(Screenshot grounding data)
● ● ● ● ●
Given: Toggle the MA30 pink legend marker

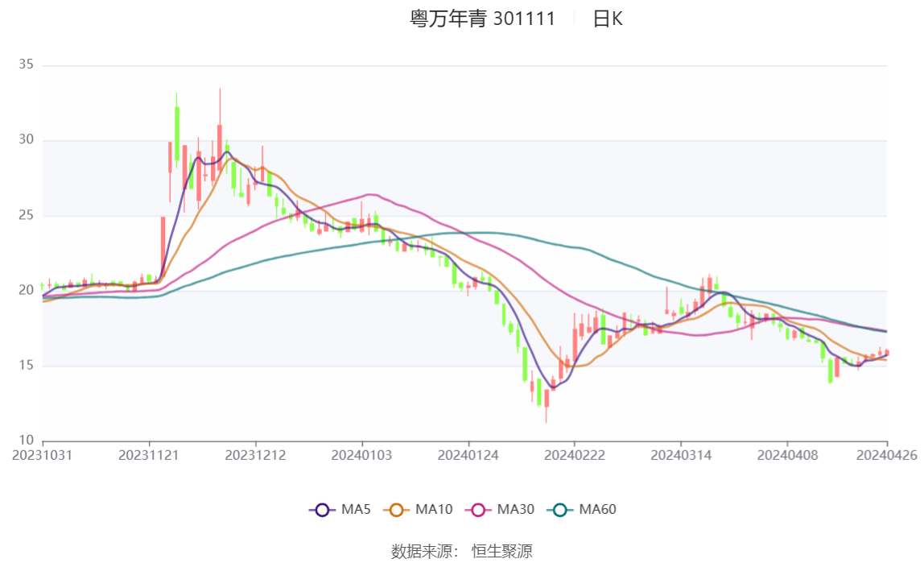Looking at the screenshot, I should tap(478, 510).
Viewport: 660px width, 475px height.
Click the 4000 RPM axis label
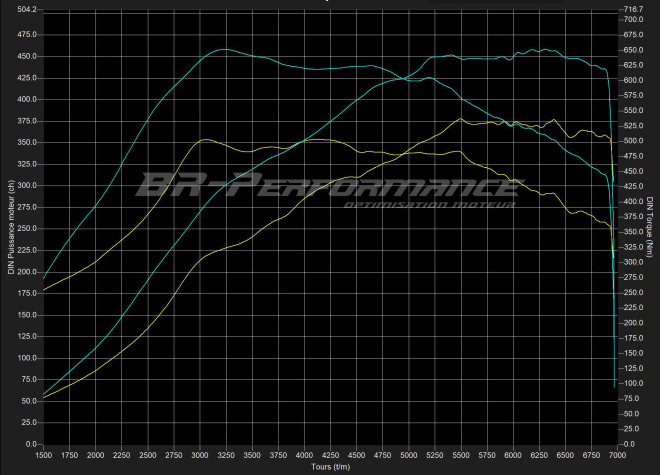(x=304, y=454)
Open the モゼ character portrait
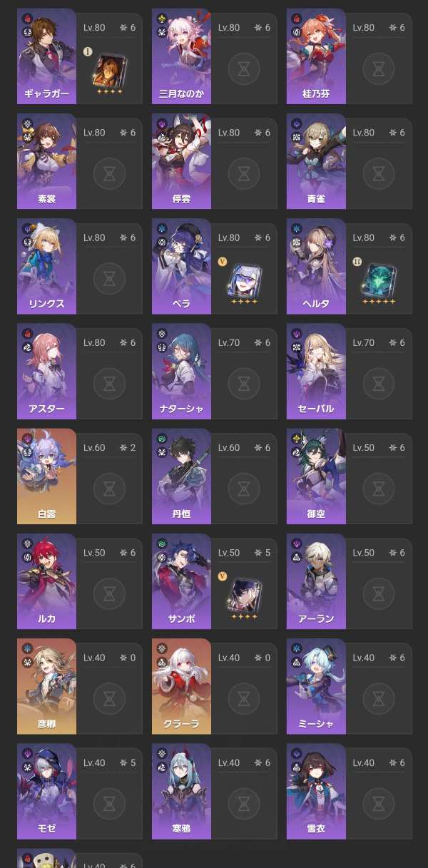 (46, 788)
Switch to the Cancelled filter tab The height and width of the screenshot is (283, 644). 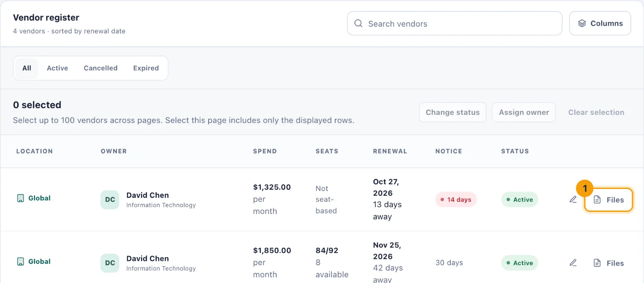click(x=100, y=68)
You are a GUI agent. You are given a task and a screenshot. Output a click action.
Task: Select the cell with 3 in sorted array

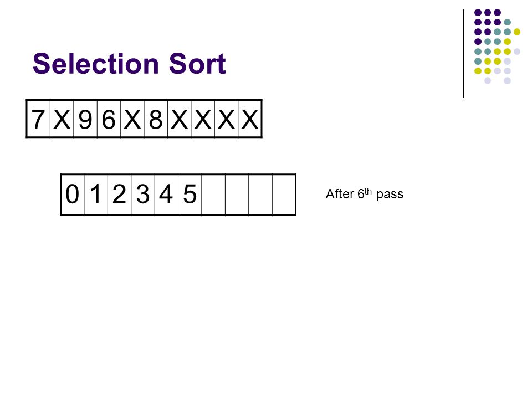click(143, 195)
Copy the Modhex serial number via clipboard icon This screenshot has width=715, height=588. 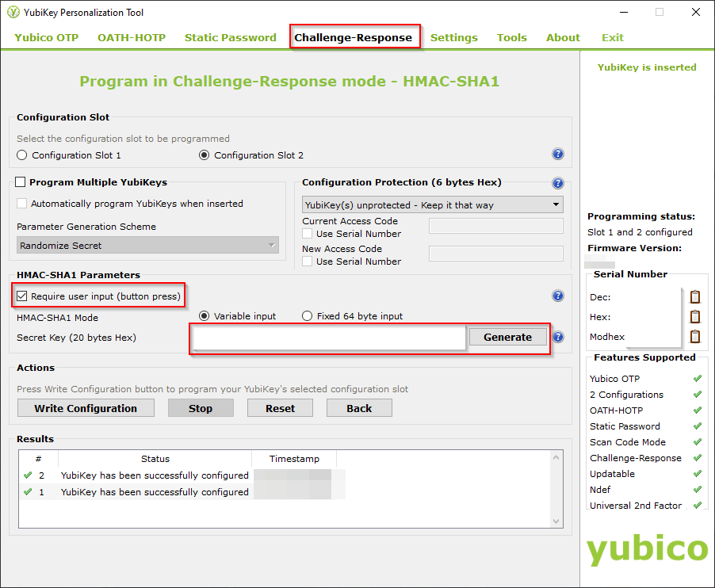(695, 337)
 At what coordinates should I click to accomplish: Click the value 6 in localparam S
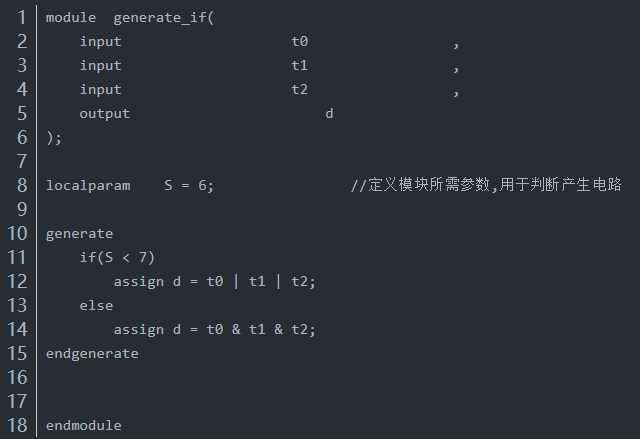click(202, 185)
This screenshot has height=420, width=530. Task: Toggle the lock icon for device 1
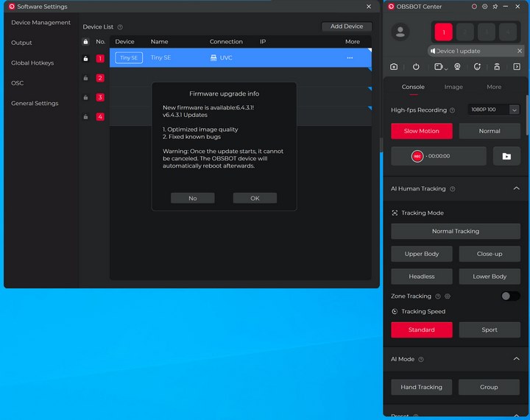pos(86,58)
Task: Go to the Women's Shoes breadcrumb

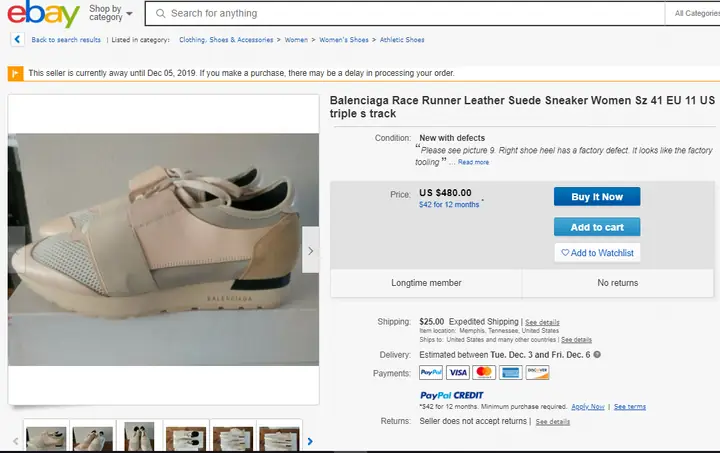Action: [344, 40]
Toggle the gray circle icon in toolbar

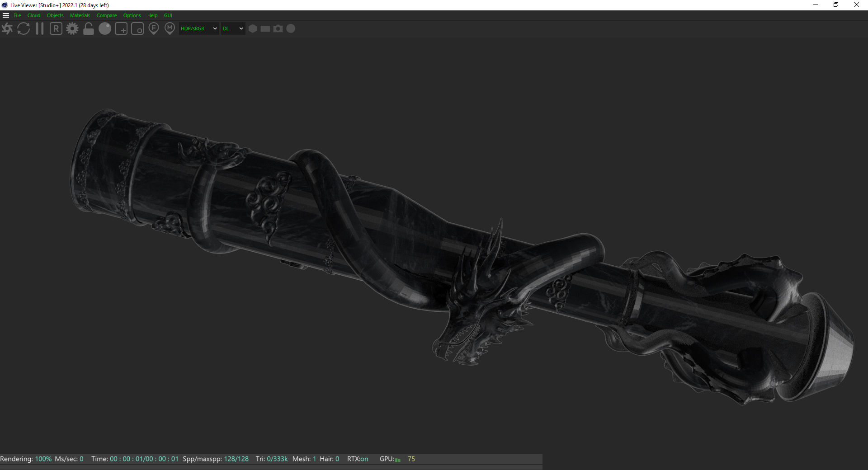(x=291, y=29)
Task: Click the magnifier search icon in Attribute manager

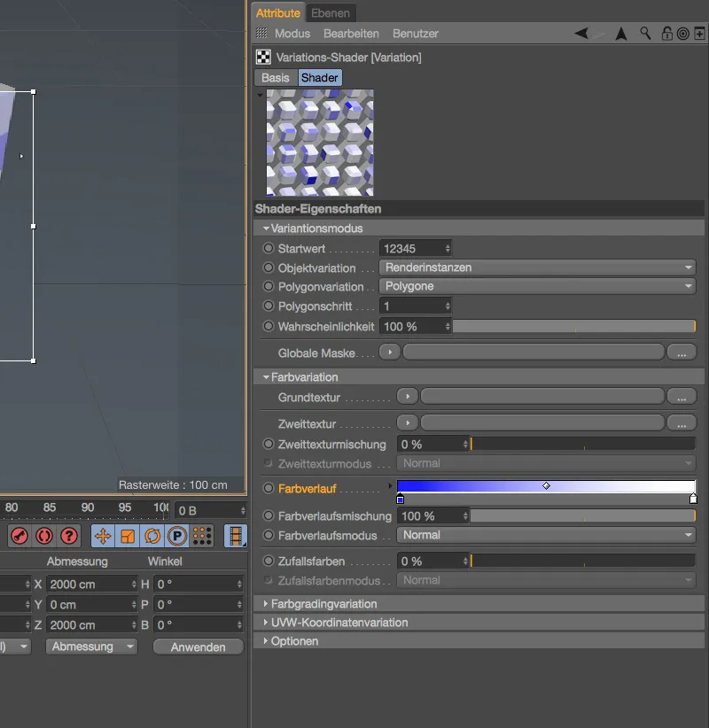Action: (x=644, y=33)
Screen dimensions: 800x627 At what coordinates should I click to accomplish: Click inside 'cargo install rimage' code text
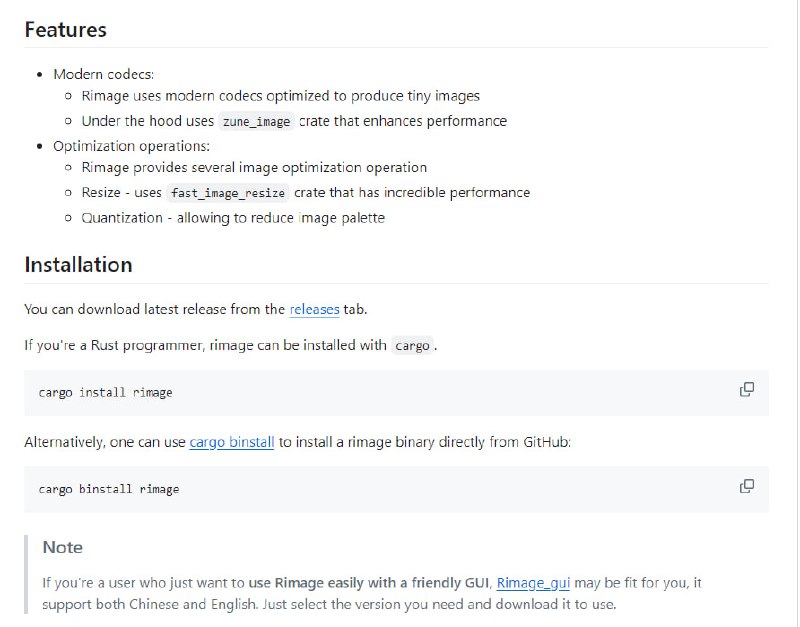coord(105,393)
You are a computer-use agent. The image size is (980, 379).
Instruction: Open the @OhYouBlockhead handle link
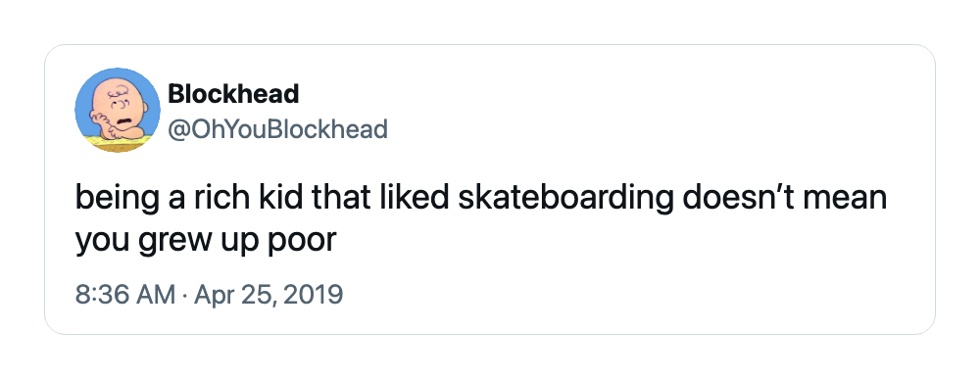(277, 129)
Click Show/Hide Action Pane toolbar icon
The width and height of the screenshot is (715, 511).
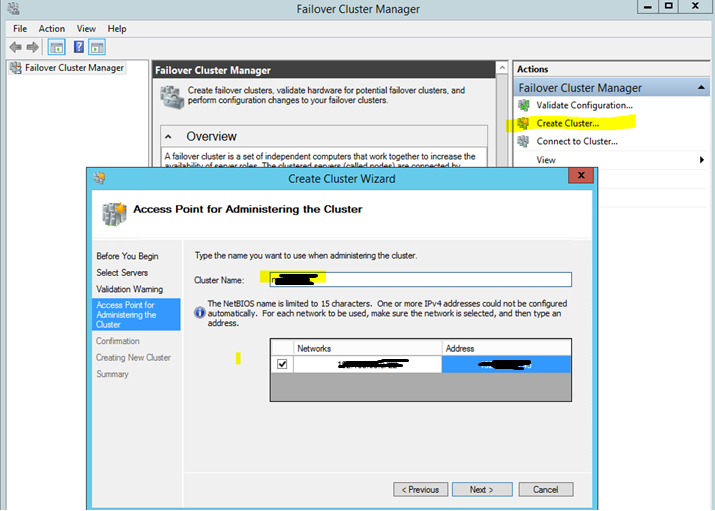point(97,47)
● ● ● ● ●
● Activity
With the pictures left out, transcribe exactly the lines from the line holding "Toggle the gray circle icon in toolbar" through the closing line of the entries.

● Output of the exercise
Toggle the gray circle icon in toolbar

(x=291, y=29)
Task: Click the magnifier search icon in Attribute manager

Action: (x=644, y=33)
Screen dimensions: 800x627 At what coordinates should I click to accomplish: Click inside 'cargo install rimage' code text
coord(105,393)
You are a computer-use agent. The image size is (980, 379).
Instruction: Open the @OhYouBlockhead handle link
(277, 129)
Click Show/Hide Action Pane toolbar icon
The width and height of the screenshot is (715, 511).
point(97,47)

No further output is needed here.